Working at a generic company sucks, even by theater standards. In 9 to 5, Mr. Hart (Colavolpe) runs a tight ship by groping his female employees and humiliating the boys. He’s even been skimming the books, and all is well until… REVOLUTION! The three leads, Violet, Doralee, and Roz (Amy Hughes, Alexa Boese, and Kelly Mauro) kidnap Hart and tie him up on a garage door opener. With the boss gone, employee satisfaction skyrockets. The new anti-management adds a day care center and even sends a new hire to intensive French school. Bosses: who needs them? Sure, they must do some good as there are a lot around, but I can’t pin anything down on the topic.

This stage version of the Dolly Parton hit single mixes laughter and workers’ rights into a wonderful musical with a happy ending: no one goes to jail, and the old boss gets a new gig in Bosnia. There’s even video commentary from the real Dolly Parton guiding us down the tale, so you know this is no bootleg, under-the-table production stuff here. It’s a high-energy production, and while some of the office equipment is dated, the ennui and misery of minimum wage office work remains.
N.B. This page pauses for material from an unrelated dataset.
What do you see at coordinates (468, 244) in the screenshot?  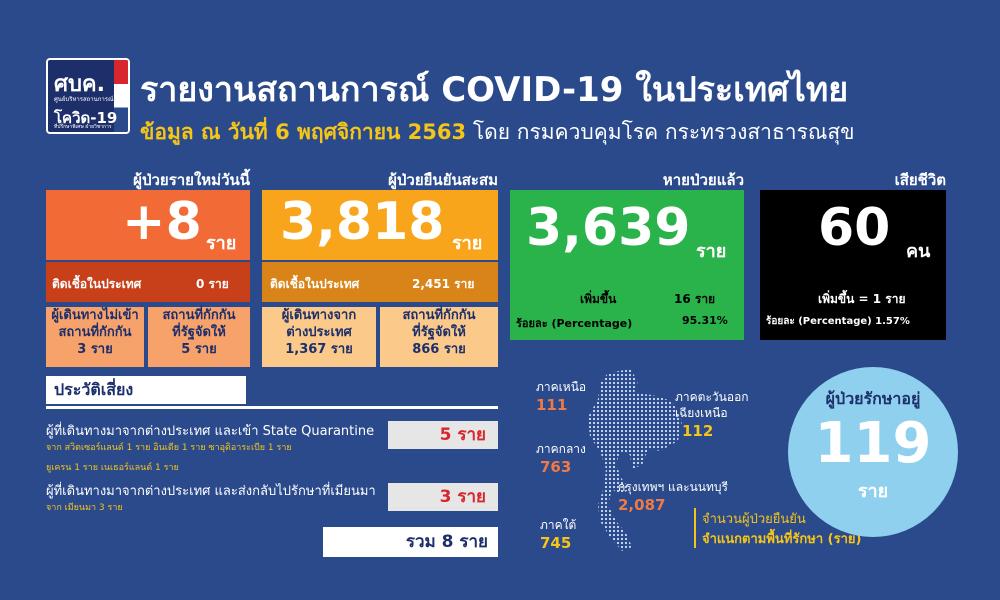 I see `cumulative-unit: ราย` at bounding box center [468, 244].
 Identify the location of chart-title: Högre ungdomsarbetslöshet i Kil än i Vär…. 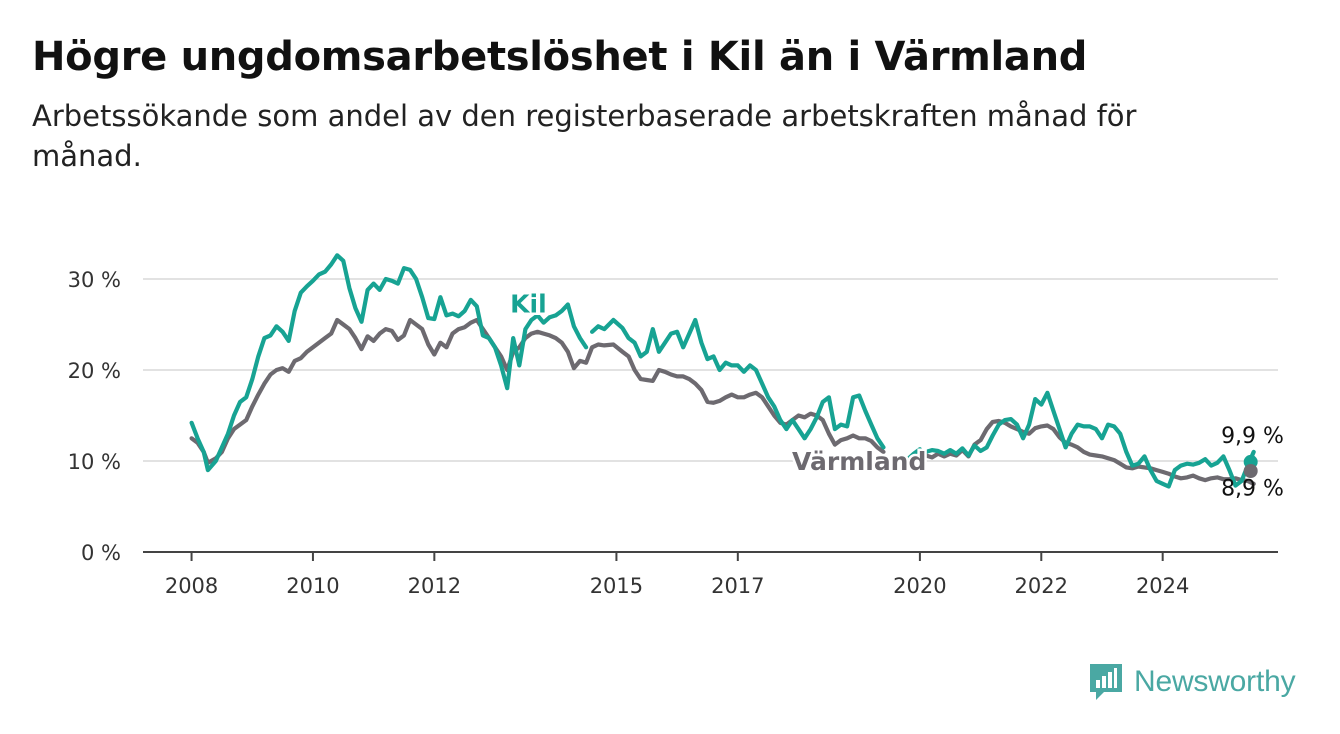
(560, 57).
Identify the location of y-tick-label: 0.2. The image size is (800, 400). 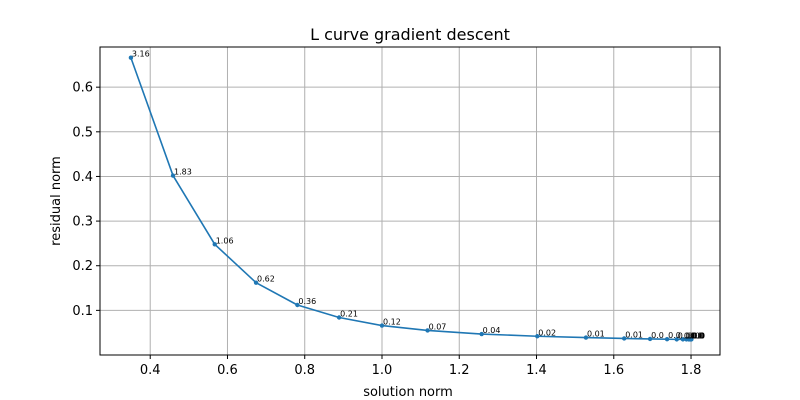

These jobs sucked in ancient Egypt, and they will suck on the Star Ship Enterprise. Hart’s harassment, double dealing, and belief his is a personal fiefdom aren’t just tropes, they are reality, even in today’s jobs.

The production did pull a punch on the garage stunt, but I know Mr. Colavolpe, and he deserves at least some safety gear. Mauro’s Roz is a true archetype: the woman who keeps everything moving and gets little reward, and certainly not a promotion or actual acknowledged reward. Innocent Violet gives the show’s dynamic a positive slant, and Dora Lee is stuck in the middle between good and evil with no ability to select either.

Occasionally a recorded voiceover from the real Dolly Parton offers advice and even plot points. But I thought that video was more of a detriment to crew on stage: they were good actors and doing their job well, and they were savvy enough to solve their own problems without any deus ex Dolly Parton.

It’s a fine show, and most of us have worked in office jobs and resonate with the on-stage dynamics. No matter how big a jerk Mr. Colavolpe may have been on this stage, I’ve worked for worse. Let’s go down to the break room, I’ll tell you some horror stories.